» THE PROBLEM
Find the line that contains "Instruction: Click the Select File link" in the entries below. Restate it and every line after it, word for word, with no pictures.

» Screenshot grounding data
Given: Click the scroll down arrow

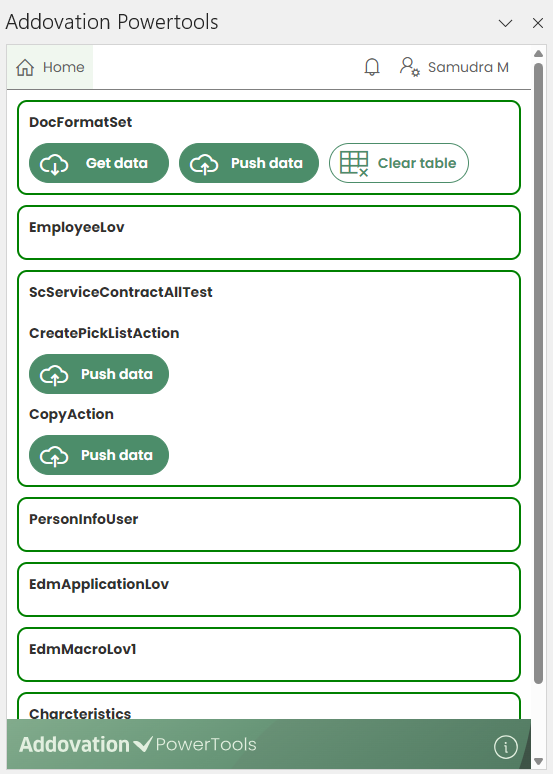Looking at the screenshot, I should pyautogui.click(x=539, y=761).
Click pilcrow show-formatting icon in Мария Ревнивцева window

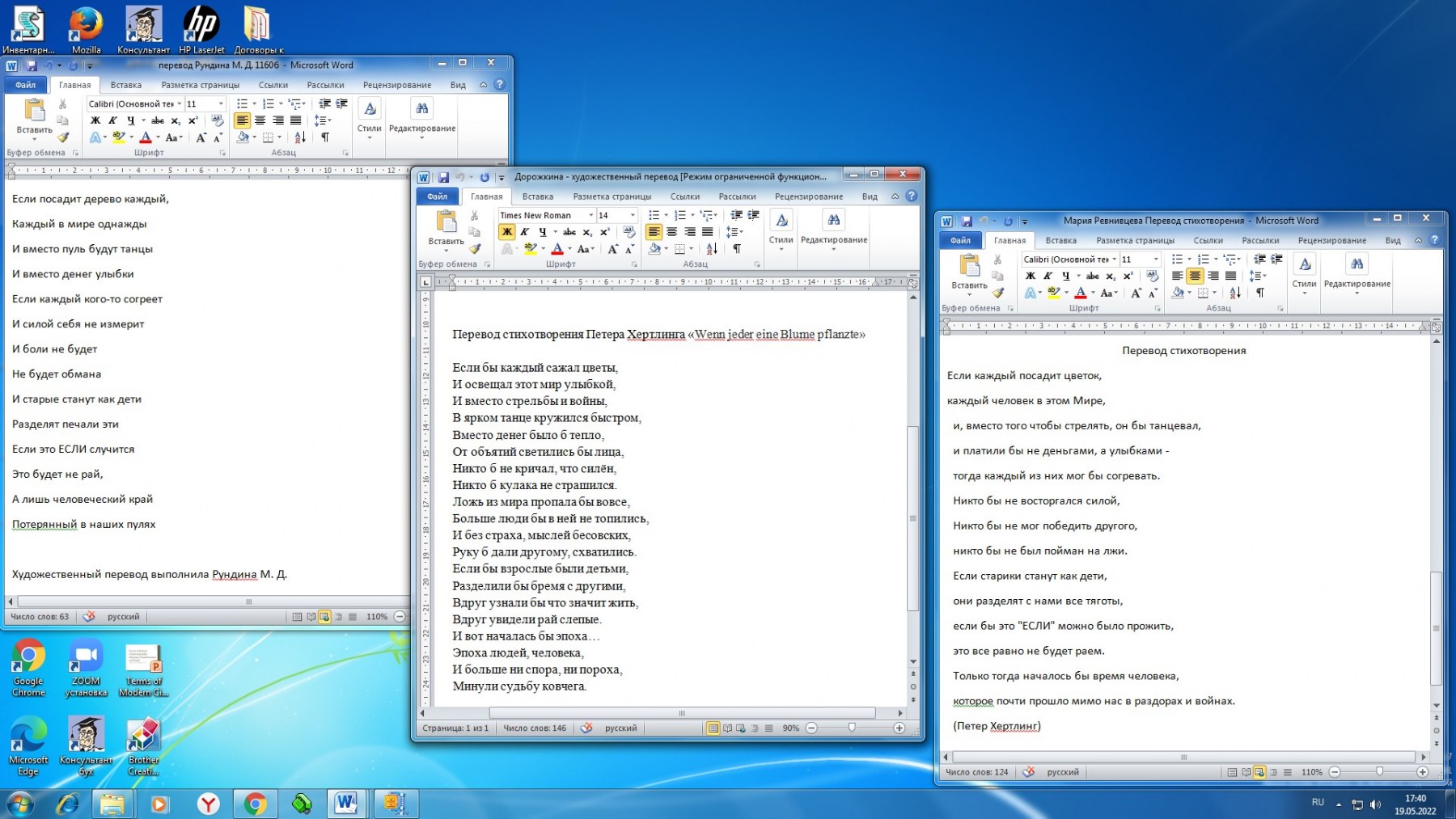1259,293
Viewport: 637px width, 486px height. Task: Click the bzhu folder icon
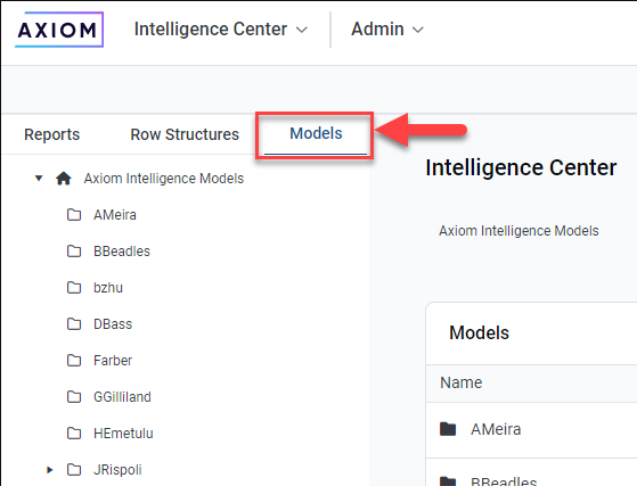[74, 288]
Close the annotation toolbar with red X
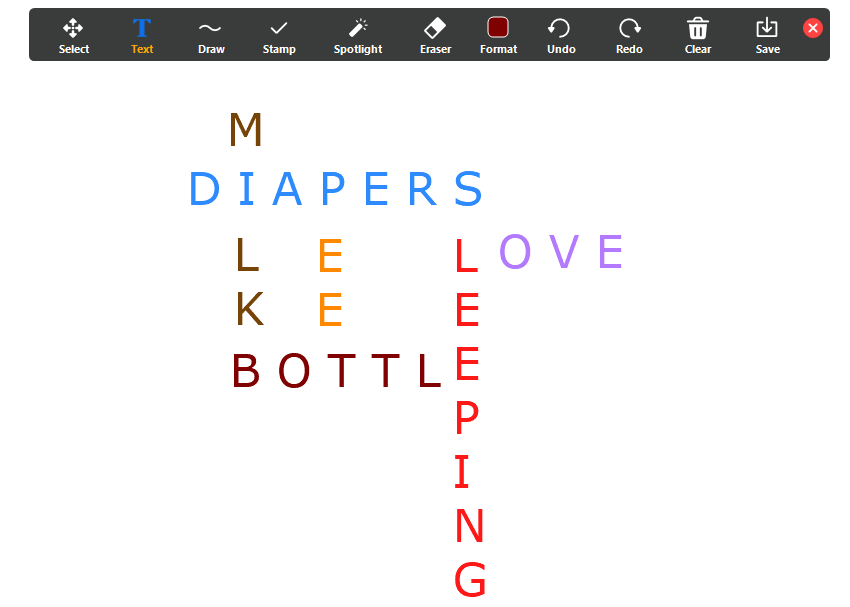 coord(813,28)
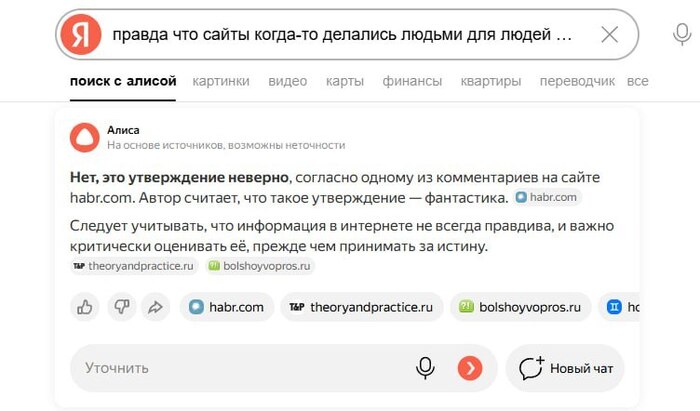The image size is (700, 411).
Task: Start a Новый чат
Action: pyautogui.click(x=565, y=368)
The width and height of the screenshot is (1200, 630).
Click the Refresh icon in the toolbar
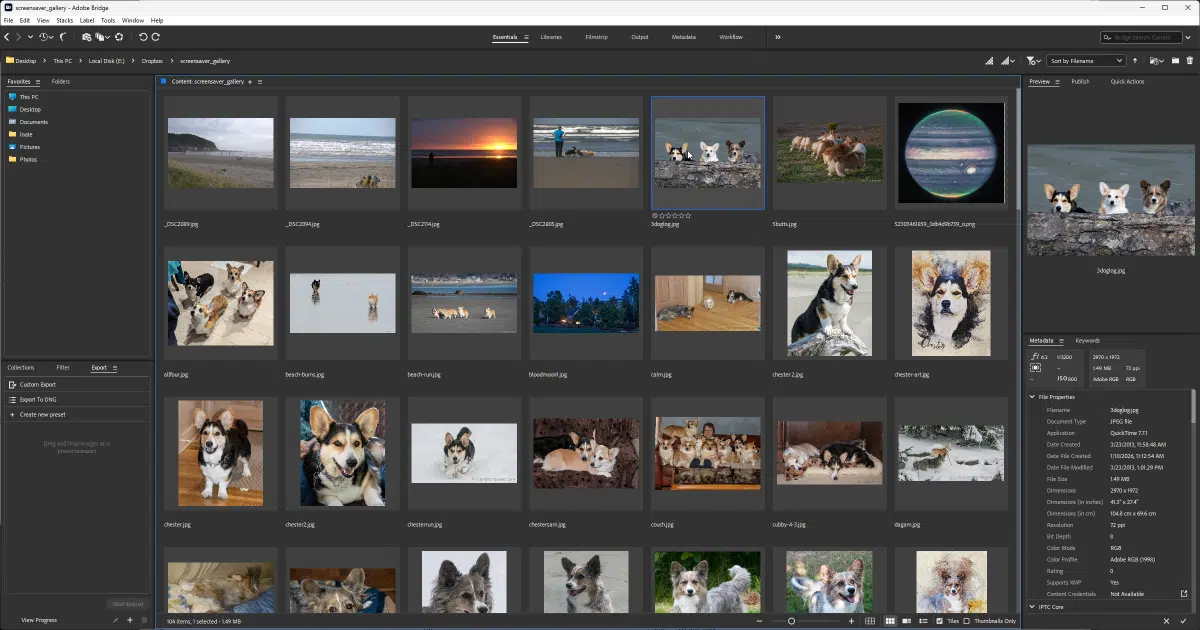pos(119,38)
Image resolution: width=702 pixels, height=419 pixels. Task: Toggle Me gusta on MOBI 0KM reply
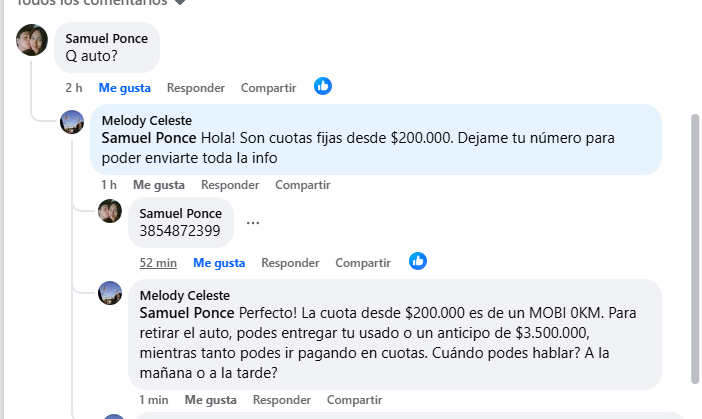click(211, 400)
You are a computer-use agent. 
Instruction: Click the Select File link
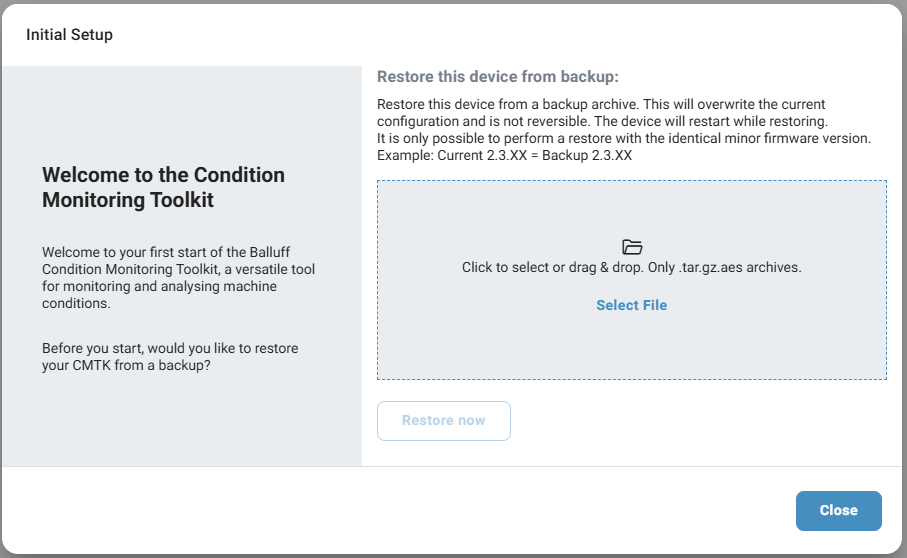click(x=631, y=305)
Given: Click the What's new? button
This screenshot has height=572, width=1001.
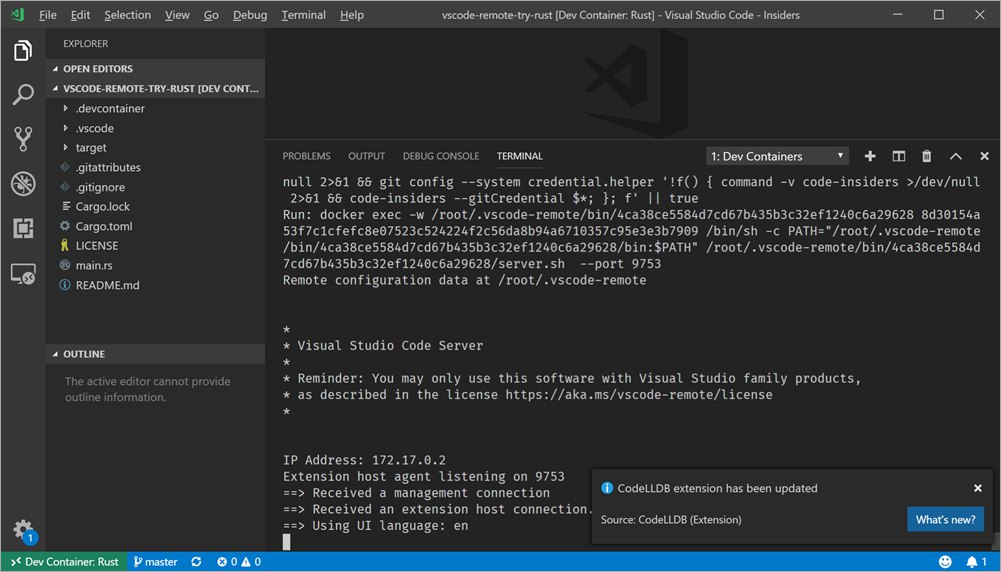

» COMPLETED EXERCISE
Instruction: Click the Select File link
click(x=631, y=305)
Given: Click the What's new? button
This screenshot has height=572, width=1001.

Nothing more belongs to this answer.